Stored records:
------------------------------

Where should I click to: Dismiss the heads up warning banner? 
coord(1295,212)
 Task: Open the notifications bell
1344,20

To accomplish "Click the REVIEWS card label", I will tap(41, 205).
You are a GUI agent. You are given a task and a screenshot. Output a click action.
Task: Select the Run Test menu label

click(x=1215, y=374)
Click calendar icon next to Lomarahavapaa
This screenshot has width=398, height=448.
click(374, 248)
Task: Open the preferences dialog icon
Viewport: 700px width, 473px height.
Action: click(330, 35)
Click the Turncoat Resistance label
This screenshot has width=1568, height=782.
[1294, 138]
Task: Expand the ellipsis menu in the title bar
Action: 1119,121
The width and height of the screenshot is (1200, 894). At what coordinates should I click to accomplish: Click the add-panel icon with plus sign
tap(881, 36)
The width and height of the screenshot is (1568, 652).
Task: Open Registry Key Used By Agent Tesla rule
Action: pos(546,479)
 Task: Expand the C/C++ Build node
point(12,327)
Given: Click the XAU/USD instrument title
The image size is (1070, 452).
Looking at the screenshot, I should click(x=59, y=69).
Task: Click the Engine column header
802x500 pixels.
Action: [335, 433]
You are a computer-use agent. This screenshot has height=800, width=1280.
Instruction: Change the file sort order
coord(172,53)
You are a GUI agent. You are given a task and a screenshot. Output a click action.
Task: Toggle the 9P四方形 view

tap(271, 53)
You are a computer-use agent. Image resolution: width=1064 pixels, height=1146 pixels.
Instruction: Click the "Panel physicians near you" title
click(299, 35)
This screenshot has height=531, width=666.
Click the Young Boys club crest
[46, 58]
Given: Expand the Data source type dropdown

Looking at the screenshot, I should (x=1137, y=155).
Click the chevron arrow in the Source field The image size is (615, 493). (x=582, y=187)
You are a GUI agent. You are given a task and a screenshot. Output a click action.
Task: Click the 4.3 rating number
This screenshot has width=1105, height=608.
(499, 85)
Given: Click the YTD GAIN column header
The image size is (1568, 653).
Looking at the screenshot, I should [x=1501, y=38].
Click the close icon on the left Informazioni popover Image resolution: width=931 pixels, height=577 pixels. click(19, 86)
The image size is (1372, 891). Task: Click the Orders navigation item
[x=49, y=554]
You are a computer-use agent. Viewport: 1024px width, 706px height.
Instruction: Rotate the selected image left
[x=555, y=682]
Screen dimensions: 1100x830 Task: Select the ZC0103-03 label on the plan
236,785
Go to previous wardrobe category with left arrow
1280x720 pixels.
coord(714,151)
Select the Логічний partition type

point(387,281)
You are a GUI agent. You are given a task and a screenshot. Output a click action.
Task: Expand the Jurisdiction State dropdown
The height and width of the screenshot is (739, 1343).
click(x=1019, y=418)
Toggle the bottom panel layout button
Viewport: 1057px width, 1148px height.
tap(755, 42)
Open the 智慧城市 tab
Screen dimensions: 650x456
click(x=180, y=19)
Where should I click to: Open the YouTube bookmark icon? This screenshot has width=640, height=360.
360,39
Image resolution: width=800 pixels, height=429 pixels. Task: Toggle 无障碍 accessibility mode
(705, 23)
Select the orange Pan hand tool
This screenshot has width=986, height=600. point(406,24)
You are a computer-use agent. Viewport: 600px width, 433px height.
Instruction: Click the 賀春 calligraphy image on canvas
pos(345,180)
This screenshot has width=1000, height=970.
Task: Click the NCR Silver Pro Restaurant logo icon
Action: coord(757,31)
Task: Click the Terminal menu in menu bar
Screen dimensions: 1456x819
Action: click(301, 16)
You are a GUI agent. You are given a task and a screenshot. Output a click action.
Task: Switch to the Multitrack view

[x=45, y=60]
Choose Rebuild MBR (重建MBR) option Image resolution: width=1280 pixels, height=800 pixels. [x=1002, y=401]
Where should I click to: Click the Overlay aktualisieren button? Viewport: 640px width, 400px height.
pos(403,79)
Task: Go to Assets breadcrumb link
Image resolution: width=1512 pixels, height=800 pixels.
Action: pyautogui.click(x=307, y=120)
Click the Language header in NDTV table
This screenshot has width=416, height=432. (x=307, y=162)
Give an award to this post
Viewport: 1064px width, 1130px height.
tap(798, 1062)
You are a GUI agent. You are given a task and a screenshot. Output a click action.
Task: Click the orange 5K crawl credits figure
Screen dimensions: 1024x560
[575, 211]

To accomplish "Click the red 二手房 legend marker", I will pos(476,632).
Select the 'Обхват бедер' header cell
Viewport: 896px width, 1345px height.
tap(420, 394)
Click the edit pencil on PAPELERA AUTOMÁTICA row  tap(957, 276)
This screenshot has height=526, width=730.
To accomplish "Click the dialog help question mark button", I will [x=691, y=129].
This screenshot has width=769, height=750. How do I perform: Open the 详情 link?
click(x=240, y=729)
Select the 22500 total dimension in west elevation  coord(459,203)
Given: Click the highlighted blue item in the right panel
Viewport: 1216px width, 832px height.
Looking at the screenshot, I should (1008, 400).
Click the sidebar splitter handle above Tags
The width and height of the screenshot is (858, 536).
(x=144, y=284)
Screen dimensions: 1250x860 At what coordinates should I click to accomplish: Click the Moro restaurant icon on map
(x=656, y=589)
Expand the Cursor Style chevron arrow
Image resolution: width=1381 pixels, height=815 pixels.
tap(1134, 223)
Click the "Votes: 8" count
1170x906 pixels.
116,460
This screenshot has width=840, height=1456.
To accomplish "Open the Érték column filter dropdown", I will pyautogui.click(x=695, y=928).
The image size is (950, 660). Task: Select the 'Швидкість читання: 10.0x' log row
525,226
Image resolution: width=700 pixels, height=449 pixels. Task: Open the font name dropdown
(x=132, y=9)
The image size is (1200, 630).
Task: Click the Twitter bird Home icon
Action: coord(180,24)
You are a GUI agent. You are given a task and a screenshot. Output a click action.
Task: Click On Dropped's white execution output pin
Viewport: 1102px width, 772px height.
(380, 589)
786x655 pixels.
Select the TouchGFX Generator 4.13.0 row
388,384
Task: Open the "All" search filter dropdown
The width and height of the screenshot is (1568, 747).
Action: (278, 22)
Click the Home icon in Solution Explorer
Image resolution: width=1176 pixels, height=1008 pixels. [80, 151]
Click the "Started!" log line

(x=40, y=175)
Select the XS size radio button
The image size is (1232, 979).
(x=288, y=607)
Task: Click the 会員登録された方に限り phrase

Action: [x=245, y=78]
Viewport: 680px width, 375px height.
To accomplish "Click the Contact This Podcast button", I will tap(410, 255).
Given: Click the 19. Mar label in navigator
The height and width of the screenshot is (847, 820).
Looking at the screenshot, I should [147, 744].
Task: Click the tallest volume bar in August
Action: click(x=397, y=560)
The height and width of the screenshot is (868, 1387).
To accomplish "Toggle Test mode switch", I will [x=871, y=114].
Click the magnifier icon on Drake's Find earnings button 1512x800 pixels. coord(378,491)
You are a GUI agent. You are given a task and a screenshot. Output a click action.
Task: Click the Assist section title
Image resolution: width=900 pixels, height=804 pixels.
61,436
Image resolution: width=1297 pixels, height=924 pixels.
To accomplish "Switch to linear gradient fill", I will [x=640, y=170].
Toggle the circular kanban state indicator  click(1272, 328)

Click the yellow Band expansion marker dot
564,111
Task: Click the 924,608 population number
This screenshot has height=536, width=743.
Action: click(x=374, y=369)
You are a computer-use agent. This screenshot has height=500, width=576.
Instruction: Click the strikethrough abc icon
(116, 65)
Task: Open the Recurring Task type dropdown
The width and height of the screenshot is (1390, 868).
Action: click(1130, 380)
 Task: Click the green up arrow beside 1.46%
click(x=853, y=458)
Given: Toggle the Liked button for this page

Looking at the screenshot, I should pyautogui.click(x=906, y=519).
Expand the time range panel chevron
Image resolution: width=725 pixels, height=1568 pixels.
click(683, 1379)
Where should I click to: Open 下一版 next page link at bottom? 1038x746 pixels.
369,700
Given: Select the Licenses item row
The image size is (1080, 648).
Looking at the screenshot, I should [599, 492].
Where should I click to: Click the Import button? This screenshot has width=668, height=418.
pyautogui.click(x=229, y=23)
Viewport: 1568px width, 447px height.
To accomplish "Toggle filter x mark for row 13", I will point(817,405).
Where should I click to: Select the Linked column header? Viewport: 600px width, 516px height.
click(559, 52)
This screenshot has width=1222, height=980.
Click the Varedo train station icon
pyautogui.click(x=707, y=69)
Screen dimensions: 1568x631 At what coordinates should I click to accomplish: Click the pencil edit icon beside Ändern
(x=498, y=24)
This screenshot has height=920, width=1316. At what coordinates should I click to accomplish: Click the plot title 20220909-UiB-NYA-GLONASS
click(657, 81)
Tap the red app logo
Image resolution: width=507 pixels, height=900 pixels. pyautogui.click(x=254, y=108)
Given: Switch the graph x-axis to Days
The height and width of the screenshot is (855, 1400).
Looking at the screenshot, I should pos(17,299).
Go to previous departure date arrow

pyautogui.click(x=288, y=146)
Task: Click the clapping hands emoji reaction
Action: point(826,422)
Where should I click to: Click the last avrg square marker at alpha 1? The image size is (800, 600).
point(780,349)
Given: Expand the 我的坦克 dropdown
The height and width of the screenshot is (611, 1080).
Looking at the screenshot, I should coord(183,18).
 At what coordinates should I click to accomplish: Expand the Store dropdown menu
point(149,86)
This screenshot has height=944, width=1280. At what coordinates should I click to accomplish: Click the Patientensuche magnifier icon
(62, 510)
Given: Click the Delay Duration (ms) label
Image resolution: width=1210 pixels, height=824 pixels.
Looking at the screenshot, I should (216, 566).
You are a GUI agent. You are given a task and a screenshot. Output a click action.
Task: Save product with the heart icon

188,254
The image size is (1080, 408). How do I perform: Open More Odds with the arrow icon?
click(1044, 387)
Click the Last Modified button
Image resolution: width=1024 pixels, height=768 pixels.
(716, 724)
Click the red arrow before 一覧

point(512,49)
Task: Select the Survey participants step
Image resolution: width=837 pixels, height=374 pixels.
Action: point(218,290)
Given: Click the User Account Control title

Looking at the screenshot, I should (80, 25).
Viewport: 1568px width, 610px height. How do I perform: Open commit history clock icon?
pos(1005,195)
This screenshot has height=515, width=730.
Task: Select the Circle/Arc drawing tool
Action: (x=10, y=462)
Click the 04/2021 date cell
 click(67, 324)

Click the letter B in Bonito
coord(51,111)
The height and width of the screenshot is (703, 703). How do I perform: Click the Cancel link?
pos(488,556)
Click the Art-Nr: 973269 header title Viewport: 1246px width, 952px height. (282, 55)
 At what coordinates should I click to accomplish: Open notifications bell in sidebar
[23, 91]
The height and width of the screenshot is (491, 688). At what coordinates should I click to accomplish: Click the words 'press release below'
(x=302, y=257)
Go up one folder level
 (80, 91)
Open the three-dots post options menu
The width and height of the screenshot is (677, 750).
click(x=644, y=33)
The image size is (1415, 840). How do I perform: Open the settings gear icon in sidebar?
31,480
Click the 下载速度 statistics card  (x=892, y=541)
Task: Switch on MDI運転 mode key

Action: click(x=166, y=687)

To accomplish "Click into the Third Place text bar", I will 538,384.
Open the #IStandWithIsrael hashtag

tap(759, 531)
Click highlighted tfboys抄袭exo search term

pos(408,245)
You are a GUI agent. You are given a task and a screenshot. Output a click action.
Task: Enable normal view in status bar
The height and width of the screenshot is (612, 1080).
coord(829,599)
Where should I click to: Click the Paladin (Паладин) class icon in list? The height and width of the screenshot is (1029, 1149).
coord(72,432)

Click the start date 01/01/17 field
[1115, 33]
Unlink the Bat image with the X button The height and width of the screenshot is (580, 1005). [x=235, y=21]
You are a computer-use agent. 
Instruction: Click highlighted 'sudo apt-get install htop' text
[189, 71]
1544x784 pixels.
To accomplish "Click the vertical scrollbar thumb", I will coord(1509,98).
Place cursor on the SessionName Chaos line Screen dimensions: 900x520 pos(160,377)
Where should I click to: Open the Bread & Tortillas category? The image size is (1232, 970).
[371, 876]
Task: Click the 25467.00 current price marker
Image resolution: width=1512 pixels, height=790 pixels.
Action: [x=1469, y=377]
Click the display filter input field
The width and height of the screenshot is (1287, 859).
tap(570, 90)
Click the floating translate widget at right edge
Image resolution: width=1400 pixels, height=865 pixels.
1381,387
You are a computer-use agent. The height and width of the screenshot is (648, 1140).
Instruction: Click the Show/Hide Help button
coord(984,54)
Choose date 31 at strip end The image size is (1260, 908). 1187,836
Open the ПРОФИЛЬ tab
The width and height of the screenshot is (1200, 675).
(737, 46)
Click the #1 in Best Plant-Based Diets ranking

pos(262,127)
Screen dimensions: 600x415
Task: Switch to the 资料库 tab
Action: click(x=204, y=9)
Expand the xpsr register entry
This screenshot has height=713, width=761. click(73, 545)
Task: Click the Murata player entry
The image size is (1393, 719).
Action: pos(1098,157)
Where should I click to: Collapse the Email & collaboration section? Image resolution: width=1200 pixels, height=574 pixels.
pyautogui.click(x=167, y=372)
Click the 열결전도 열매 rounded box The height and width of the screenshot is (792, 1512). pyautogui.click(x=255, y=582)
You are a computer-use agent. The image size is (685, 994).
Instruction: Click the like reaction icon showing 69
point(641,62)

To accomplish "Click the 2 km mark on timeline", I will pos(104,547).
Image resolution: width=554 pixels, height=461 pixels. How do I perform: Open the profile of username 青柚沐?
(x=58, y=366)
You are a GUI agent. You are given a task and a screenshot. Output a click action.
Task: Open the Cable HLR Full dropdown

------------------------------

**Activity:** Single out each line of the records above with the string "dialog" in it, and copy it.

**Result for this exercise:**
Task: Open the preferences dialog icon
To accomplish "Click the dialog help question mark button", I will [x=691, y=129].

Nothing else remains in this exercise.